Reviews
Movie review: “Pompeii”
Pompeii
dir. Paul W.S. Anderson
Release Date: Feb 21, 14
- 1
- 2
- 3
- 4
- 5
- 6
- 7
- 8
- 9
- 10
Pompeii is a movie desperately in search of a reason to exist. The ostensible one is because the eruption of Mount Vesuvius did indeed consume the coastal city of Pompeii in 79 A.D., and to be callous for a moment, that’s a pretty good backdrop for a disaster movie. The trouble is that Pompeii was swallowed by the eruption in roughly 15 minutes or so, and scientific records have long indicated that much of the citizenry was killed simply by the heat or by ash inhalation. Rapid, ignoble deaths caused by a volcanic eruption offer less overhead for a feature-length movie, and so we instead get the Paul W.S. Anderson version of the destruction of Pompeii, one with little interest in the history of the region and even less in anything resembling compelling storytelling.
A mild spoiler: Pompeii takes a really, really long time to get to the volcanic bits on which the film has been sold. Before that Anderson offers up an amalgam of Gladiator and a doomed Harlequin romance between the young baroness Cassia (Emily Browning) and Milo (Jon Sn…I mean, Kit Harington), a chiseled slave brought to Pompeii as high-end competition for Atticus (Adewale Akinnuoye-Agbaje), the arena’s current champion who only needs to win one more death match to earn his freedom. (The film is hardly self-effacing enough to acknowledge the hilarity of this variation on the “he’s one day away from retirement!” trope.) Because any overblown love story worth its salt needs a dramatic complication, Pompeii offers Senator Corvus (a gloriously miscast Kiefer Sutherland), a shady Roman politician who desires Cassia and won’t take “no” for an answer.
By and large, Pompeii’s first hour feels like a prolonged waiting room, the film making its way through hamfisted beats one after the next until Vesuvius blows and the film gets around to its point. Cassia’s loving father is torn between doing right by her and doing what will most benefit his people, Milo and Atticus slowly become friends and allies despite being pitted against one another in the arena, and Corvus stops just short of twisting his nonexistent mustache while plotting to possess Cassia by any nefarious means necessary. A sharp observer of rote ancient-era period melodramas could probably piece together the whole of Pompeii within its first 15 minutes, and the film at no point subverts audiences’ initial expectations of how all of this will shake out.

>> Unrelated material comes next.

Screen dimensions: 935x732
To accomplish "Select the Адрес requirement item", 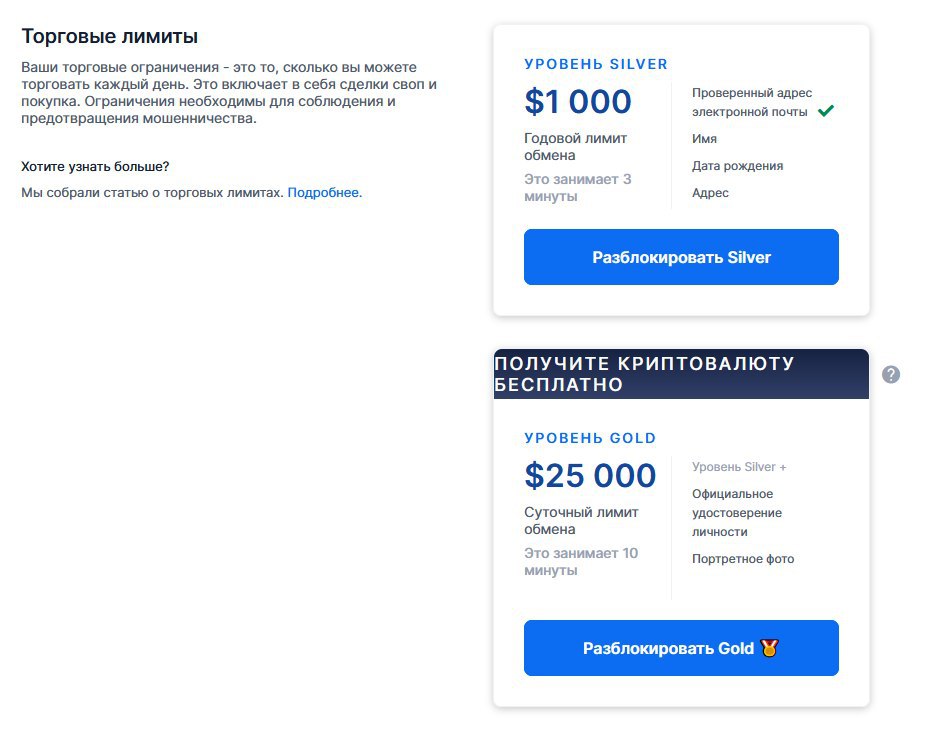I will pyautogui.click(x=710, y=193).
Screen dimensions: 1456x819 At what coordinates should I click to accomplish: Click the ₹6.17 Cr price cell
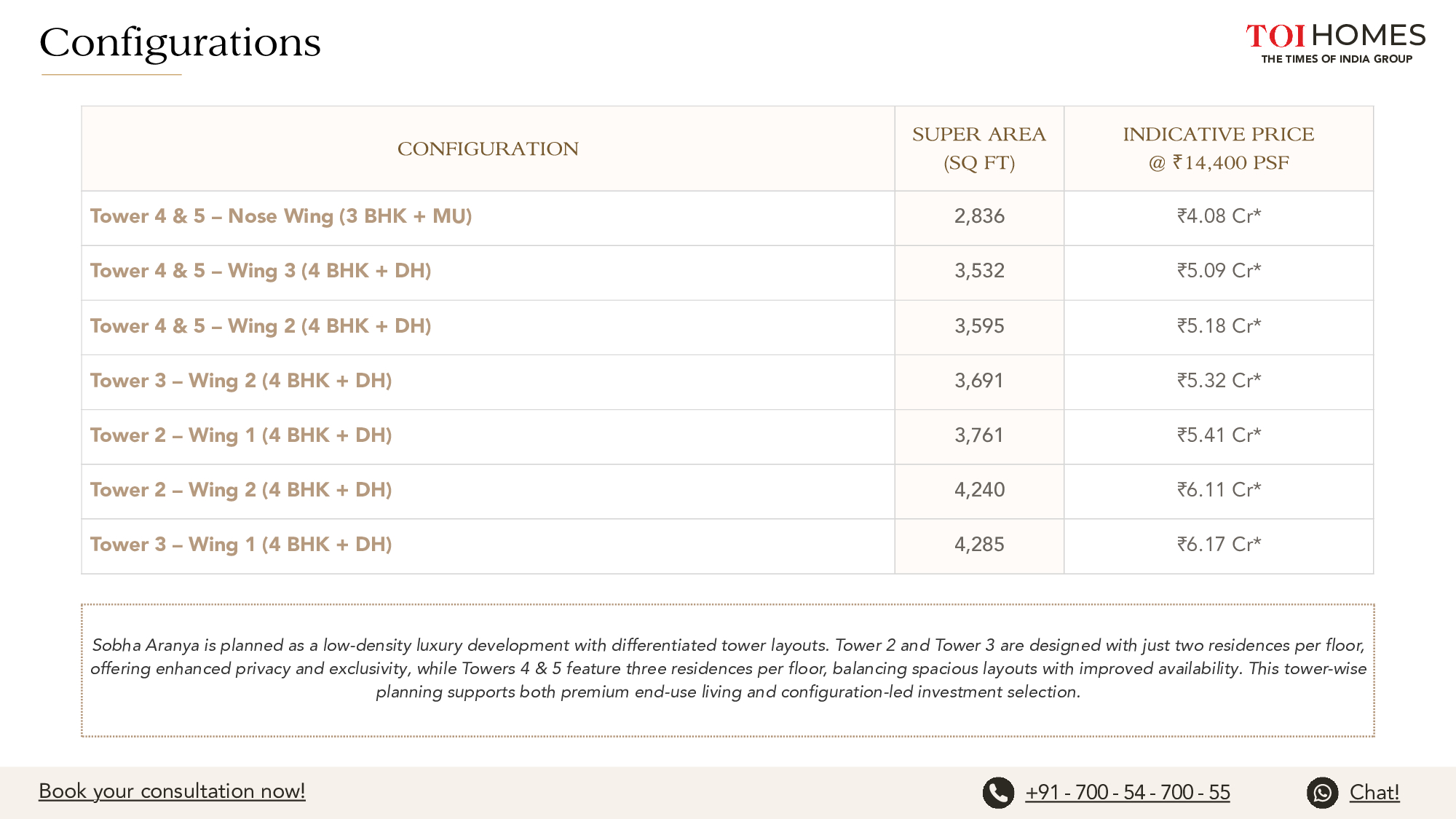[1219, 545]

There isn’t a scene in Pompeii that hasn’t been handled before (and better) by other films throughout history. Even when the volcano blows, and a tidal wave adds additional escape complications because why the hell not, Pompeii feels less like a movie than a mad dash to resolve every unremarkable plot thread before the film mercifully ends in exactly the way it must. Failing that, it’s a movie Roland Emmerich would turn out if he completely misplaced his cockeyed sense of humor about high-casualty property destruction. Pompeii is sporadically preposterous in an engaging way, usually when Sutherland shows up with American cinema’s most inexplicable accent in a good while, but mostly it’s just tedious.